### PROBLEM REQUIREMENTS
Please set down the line that contains "Click the buoy marker labeled 058 +2" and every line below it through the last, exactly as written, with no other lines.
··· PROVIDED ENTRIES
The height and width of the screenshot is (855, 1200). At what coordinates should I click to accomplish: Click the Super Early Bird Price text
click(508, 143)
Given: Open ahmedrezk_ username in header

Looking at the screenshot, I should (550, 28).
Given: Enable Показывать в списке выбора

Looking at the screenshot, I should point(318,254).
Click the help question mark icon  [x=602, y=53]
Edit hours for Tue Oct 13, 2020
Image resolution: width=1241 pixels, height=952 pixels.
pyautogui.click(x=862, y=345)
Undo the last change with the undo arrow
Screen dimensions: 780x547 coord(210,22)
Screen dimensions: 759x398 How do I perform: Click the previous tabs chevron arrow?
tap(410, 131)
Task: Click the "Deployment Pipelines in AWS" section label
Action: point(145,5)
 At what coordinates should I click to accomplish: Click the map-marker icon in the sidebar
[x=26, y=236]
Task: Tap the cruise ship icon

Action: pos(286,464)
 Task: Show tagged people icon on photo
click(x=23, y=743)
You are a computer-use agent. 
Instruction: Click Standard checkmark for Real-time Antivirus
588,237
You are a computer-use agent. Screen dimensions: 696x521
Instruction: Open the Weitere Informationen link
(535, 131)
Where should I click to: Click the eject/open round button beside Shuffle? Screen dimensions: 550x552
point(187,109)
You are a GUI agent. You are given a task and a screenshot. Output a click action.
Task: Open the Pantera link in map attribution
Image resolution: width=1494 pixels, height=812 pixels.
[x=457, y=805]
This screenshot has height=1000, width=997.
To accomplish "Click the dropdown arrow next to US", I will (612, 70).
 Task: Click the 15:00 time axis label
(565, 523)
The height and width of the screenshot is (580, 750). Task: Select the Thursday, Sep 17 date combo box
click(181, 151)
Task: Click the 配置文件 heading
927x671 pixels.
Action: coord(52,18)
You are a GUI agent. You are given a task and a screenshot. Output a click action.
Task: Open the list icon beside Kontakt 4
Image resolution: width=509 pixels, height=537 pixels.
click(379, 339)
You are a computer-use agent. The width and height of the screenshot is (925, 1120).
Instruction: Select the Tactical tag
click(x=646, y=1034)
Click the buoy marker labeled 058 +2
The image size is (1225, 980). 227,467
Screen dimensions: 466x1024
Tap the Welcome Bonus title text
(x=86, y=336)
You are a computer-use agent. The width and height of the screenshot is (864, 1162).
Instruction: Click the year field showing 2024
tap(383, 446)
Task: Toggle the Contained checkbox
······
### ANSWER TO THE PROBLEM
Click the buoy marker labeled 058 +2
The image size is (1225, 980). 227,467
Screen dimensions: 466x1024
Tap the Welcome Bonus title text
(x=86, y=336)
You are a computer-use agent. The width and height of the screenshot is (864, 1162).
Instruction: Click the year field showing 2024
tap(383, 446)
Task: Toggle the Contained checkbox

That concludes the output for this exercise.